When I reminisce on my relationship with church and God in my early childhood, I’m very hard pressed to find any signs that God was leading me towards a life of vocational ministry. I didn’t attend Sunday School at my local church. I was not well versed in Scripture outside of Psalm 23, which my loving mother taught me to say with her before I went to bed at night. I couldn’t stand dressing up in a suit and tie on Sunday mornings when my family went to church. I went to youth group for every other reason EXCEPT growing in my relationship with God. In short, before I knew what God had planned for me, I already felt that I knew that church work wasn’t in my future. Imagine my surprise when after nearly flunking out of VCU while studying pre-med, God decides to invite ME to serve God’s Kingdom as a pastor. I was filled with so much dread. So much fear. So much angst. I remember some of my back-and-forths with God went something like – “God, I’m 18 years old! I’m too young! I’m in the prime of my life! You’re telling me that instead of spending my weekends partying and living it up with my friends, You want me to sacrifice them and do all the things I hate on Sunday morning?” To say that I was stressed out of my mind is an understatement. I truly felt so unqualified for the work that I felt God was calling me to do.

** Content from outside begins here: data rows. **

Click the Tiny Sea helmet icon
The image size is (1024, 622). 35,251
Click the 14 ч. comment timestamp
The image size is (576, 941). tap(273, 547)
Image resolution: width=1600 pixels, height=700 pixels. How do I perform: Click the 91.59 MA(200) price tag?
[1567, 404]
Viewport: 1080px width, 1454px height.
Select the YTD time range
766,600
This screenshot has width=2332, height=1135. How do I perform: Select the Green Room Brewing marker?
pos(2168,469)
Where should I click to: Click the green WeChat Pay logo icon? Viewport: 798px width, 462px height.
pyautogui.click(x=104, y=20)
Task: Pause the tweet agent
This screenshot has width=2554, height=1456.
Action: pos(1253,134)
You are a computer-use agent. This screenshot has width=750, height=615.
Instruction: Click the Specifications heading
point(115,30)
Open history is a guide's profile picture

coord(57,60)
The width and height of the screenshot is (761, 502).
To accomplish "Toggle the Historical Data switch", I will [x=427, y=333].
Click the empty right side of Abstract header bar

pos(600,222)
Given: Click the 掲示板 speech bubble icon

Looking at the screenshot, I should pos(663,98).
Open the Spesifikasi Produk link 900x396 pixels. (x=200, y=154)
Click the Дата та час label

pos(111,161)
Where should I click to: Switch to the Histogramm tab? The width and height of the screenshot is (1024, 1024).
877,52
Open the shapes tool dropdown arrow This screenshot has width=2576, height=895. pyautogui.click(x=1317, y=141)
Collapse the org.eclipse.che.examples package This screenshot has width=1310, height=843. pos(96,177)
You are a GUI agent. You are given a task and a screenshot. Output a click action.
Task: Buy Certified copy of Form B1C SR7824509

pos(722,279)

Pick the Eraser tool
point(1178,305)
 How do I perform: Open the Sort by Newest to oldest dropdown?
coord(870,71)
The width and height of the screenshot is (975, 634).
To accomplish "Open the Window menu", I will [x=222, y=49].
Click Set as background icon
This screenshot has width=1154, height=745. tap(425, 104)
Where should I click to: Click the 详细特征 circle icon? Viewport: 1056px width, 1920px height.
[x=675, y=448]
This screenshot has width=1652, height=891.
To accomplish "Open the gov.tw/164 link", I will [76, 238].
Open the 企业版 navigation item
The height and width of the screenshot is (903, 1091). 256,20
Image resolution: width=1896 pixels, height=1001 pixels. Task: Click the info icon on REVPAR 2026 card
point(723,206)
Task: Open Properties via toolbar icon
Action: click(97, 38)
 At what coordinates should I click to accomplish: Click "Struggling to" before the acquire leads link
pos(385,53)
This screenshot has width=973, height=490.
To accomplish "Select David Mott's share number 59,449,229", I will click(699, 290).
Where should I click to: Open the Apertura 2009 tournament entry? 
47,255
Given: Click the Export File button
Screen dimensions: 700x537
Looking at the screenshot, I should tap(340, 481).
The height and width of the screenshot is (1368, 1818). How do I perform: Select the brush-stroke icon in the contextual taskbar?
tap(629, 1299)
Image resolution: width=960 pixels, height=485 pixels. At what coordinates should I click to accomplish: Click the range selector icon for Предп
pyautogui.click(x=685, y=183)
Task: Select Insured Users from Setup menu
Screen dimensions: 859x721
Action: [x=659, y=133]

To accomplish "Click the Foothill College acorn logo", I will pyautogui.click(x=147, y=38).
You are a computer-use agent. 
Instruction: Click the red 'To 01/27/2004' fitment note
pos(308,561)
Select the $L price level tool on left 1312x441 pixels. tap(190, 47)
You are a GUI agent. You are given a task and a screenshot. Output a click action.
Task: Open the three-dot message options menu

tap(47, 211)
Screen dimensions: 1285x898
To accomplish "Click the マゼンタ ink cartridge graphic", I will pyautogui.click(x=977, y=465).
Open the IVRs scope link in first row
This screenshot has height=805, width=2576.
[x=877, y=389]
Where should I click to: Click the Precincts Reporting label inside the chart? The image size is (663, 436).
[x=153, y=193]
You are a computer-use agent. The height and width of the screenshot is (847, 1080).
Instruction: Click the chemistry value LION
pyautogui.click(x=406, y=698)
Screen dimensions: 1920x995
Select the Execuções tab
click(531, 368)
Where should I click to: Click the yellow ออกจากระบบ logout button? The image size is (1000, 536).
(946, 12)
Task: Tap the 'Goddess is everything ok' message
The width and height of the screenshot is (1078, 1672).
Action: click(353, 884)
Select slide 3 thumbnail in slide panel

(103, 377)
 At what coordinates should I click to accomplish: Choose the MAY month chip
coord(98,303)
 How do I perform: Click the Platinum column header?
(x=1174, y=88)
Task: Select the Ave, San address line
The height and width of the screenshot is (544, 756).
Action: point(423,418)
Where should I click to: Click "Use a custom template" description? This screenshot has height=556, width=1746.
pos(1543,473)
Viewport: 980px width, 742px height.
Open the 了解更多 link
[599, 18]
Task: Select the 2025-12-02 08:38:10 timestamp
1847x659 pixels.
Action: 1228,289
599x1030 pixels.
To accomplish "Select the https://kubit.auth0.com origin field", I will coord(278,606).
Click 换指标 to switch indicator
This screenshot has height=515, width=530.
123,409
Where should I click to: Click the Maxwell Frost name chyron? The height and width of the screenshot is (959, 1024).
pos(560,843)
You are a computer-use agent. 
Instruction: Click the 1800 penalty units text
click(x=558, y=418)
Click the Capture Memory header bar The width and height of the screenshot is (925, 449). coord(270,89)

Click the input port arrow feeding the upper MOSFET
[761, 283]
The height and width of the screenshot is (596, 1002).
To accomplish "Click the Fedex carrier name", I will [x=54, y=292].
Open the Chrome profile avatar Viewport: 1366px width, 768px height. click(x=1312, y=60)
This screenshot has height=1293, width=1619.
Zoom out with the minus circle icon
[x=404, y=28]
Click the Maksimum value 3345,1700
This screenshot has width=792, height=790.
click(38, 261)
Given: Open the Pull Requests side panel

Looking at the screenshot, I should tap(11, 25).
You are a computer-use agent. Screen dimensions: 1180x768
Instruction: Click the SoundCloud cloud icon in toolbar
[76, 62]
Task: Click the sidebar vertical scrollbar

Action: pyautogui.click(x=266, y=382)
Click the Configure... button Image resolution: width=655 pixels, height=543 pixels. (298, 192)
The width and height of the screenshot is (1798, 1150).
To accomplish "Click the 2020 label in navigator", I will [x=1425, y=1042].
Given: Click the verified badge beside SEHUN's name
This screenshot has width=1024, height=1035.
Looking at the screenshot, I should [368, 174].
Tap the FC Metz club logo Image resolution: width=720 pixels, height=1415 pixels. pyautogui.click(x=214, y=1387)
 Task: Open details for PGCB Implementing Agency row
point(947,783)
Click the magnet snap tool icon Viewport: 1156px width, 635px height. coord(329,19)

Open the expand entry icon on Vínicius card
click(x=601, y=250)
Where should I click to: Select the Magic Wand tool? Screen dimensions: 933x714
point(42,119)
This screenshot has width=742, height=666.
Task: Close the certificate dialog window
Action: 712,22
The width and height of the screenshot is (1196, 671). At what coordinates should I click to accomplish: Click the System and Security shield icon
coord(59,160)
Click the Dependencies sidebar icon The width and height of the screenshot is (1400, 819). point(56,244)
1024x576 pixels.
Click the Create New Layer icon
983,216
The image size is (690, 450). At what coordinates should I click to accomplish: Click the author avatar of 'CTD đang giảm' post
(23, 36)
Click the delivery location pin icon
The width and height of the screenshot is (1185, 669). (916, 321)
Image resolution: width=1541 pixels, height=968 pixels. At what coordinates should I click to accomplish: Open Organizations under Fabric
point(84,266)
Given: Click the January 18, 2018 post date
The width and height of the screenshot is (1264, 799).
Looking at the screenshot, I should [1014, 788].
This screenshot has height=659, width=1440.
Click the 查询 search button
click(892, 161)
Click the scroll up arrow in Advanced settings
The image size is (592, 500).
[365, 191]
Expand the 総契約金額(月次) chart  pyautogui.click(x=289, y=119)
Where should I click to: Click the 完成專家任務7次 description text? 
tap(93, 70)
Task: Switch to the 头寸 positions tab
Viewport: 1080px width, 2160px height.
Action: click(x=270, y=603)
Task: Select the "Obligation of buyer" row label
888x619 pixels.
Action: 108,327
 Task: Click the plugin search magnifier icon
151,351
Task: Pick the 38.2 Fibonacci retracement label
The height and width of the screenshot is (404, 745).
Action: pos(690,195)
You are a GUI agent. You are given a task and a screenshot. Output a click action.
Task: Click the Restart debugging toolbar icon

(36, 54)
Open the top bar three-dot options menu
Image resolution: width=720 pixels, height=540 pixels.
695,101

 However at the same time, I was also filled with this indescribable sense of excitement that I couldn’t explain. I couldn’t help but feel excitement and anticipation about what God wanted to use me to do. I found myself intrigued and curious and in addition to my excitement, I also felt, for the first time in my life, a sense of calm that all things were going to work themselves out and all I had to do was keep moving forward. Unbeknownst to me, I believe that this was God’s way of teaching me to see that no matter what I may have thought about myself, my disqualifications, and my fears, God knew why I was called for this work. I may have been worried about being too young, but God said that I was right on time. I may not have known how to pray or preach in front of others, but God only told me to show up and I would be provided with the words to say. God had already known me in the womb. God had already set me apart. Now, all I had to do was go where God called me to go and to say what God commanded me to. Most importantly, even in light of my frustrations and fears, God told me to not be afraid. Because God would be with me.

In this Lenten season, I invite you to reflect on times in your life where you felt disqualified to do what you believe God was calling you to do. It’s okay to be honest – we’ve all had those times. I’ve only named one of the many times that I’ve had those struggles. It’s okay to feel like you’re in the wilderness. Hear the good news – no matter what you believe you can or can’t do, God knows who you are. God knew you in the womb. God knew you before you were born. God knows what you’ll grow up to do. Continue to build and plant, my friends. God is with you. God has ALWAYS been with you. God will ALWAYS be with you.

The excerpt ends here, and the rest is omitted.